- INFORMATION GIVEN:

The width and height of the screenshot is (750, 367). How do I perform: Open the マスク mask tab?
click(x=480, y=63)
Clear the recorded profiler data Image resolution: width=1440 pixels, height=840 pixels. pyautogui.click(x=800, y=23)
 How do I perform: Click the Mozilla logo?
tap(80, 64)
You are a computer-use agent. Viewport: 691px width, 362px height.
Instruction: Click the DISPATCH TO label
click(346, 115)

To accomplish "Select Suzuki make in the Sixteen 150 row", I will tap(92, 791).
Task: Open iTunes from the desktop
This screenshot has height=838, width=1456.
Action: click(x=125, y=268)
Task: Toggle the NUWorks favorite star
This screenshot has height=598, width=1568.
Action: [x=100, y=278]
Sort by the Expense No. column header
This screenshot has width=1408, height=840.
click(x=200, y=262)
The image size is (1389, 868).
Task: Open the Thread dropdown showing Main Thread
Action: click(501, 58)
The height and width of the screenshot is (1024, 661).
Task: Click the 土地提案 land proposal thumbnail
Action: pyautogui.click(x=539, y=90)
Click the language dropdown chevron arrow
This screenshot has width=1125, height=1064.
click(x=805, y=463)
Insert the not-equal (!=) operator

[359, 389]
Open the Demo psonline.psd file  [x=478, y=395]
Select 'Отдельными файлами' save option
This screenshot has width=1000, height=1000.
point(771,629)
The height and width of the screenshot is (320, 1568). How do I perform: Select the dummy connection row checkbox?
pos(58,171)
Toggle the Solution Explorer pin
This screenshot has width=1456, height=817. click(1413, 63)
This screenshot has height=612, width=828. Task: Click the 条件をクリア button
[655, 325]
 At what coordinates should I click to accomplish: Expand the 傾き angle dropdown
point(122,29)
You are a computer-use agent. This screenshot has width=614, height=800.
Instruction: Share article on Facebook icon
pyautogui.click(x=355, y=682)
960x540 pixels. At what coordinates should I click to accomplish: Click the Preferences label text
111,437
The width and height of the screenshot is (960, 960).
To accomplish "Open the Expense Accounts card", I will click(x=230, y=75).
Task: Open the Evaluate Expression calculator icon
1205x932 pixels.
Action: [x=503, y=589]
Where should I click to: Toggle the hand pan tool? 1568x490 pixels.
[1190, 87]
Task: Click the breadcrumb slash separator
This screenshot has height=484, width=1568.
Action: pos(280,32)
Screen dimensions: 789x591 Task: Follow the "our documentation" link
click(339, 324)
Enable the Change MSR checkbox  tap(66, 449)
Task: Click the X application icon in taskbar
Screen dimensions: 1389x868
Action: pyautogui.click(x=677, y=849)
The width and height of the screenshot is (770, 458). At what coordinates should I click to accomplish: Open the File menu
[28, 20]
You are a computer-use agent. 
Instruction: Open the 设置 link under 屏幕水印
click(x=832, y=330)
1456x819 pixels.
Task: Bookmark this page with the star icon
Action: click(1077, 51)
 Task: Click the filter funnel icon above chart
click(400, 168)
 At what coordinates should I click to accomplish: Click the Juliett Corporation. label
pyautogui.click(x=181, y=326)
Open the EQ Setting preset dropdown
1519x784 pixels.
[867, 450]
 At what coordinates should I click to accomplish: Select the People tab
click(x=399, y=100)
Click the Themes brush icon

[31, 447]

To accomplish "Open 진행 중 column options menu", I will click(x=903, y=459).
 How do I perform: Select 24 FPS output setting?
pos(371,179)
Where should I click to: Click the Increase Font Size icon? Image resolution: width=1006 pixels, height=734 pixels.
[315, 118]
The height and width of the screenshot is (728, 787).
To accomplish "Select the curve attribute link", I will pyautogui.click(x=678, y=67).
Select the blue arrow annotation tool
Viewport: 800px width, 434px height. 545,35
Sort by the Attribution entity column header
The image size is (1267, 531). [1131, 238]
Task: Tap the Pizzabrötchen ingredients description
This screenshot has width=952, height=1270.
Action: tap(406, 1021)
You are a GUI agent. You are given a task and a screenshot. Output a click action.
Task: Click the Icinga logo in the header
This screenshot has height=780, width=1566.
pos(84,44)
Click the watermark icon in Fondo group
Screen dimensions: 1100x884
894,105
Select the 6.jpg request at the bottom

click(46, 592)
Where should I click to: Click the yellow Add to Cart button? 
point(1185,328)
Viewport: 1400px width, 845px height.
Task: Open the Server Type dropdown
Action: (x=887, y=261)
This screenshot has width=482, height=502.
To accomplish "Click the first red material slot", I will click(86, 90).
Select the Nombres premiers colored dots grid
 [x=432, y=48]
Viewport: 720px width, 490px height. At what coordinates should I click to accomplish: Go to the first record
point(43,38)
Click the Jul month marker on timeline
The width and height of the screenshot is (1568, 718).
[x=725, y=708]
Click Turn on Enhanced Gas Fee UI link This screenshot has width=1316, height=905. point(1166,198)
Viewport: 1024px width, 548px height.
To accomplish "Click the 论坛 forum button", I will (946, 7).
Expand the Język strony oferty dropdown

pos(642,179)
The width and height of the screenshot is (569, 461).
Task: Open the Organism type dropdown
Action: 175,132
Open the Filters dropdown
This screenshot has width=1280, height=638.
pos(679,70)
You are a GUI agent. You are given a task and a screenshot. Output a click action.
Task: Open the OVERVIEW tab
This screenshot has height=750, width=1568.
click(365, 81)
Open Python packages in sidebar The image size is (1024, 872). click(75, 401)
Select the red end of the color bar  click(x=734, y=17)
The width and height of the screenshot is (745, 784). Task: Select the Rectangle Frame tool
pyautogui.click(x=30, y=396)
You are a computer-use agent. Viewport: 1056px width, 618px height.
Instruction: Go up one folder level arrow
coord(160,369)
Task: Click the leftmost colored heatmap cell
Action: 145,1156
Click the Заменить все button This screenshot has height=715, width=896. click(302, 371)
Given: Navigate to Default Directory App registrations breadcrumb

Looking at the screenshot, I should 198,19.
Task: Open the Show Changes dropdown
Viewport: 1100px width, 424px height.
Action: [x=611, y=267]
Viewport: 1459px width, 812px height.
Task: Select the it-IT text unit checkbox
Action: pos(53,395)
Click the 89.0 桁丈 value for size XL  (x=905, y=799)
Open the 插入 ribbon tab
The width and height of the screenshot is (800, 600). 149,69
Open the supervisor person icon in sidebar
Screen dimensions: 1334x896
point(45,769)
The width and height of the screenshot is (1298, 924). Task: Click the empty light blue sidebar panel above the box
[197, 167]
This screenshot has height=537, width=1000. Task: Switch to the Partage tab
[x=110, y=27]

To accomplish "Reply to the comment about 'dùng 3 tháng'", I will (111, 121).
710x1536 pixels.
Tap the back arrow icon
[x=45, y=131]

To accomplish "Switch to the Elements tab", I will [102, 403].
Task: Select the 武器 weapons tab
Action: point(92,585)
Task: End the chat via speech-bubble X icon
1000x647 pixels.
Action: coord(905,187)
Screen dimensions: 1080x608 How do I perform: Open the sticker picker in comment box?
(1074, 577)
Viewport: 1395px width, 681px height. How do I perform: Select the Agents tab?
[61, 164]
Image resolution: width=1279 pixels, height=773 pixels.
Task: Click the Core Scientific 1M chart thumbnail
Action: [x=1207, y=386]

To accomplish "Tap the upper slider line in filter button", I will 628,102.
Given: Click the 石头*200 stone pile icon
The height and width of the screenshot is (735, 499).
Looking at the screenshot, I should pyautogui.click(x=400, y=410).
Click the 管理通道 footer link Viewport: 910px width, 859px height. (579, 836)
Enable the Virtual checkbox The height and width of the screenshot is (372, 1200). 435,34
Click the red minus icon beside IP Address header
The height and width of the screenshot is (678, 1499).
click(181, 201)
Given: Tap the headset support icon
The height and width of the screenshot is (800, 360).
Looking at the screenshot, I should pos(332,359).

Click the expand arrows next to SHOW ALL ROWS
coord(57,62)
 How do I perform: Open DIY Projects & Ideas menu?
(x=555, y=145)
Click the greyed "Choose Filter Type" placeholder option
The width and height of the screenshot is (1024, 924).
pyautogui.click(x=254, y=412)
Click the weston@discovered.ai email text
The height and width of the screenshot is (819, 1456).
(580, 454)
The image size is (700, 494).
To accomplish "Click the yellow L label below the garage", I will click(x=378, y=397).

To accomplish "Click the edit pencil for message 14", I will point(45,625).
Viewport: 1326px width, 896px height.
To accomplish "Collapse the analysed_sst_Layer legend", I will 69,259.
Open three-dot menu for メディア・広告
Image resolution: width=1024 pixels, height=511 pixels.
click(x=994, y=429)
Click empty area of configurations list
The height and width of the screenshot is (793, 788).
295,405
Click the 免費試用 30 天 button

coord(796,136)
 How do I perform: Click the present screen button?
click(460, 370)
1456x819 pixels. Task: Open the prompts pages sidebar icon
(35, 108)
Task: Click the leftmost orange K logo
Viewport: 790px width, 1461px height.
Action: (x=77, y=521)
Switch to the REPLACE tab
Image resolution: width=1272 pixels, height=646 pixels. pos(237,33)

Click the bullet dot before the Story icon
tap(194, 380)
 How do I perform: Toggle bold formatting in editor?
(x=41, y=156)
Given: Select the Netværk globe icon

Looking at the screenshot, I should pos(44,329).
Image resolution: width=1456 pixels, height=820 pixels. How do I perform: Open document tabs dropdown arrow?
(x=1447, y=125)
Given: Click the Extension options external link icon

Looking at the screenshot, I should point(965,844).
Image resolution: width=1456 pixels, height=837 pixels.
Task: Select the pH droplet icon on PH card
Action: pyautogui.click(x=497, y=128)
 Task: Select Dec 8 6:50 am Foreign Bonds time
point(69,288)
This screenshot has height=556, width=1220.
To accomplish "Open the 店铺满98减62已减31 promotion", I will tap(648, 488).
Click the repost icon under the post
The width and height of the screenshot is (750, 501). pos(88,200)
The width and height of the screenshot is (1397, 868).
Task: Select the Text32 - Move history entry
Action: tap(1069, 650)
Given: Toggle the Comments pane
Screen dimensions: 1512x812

- EXERCISE INSTRUCTIONS: Starting with the line that contains "Task: Open the Show Changes dropdown" and going on through the line that contains "(1074, 577)", give only those lines again with "sidebar" renamed to "side panel" and nothing else altered.

- SOLUTION TO THE EXERCISE:
Task: Open the Show Changes dropdown
Viewport: 1100px width, 424px height.
Action: [x=611, y=267]
Viewport: 1459px width, 812px height.
Task: Select the it-IT text unit checkbox
Action: pos(53,395)
Click the 89.0 桁丈 value for size XL  (x=905, y=799)
Open the 插入 ribbon tab
The width and height of the screenshot is (800, 600). 149,69
Open the supervisor person icon in side panel
Screen dimensions: 1334x896
point(45,769)
The width and height of the screenshot is (1298, 924). Task: Click the empty light blue side panel panel above the box
[197, 167]
This screenshot has height=537, width=1000. Task: Switch to the Partage tab
[x=110, y=27]

To accomplish "Reply to the comment about 'dùng 3 tháng'", I will (111, 121).
710x1536 pixels.
Tap the back arrow icon
[x=45, y=131]

To accomplish "Switch to the Elements tab", I will [102, 403].
Task: Select the 武器 weapons tab
Action: point(92,585)
Task: End the chat via speech-bubble X icon
1000x647 pixels.
Action: coord(905,187)
Screen dimensions: 1080x608 How do I perform: Open the sticker picker in comment box?
(1074, 577)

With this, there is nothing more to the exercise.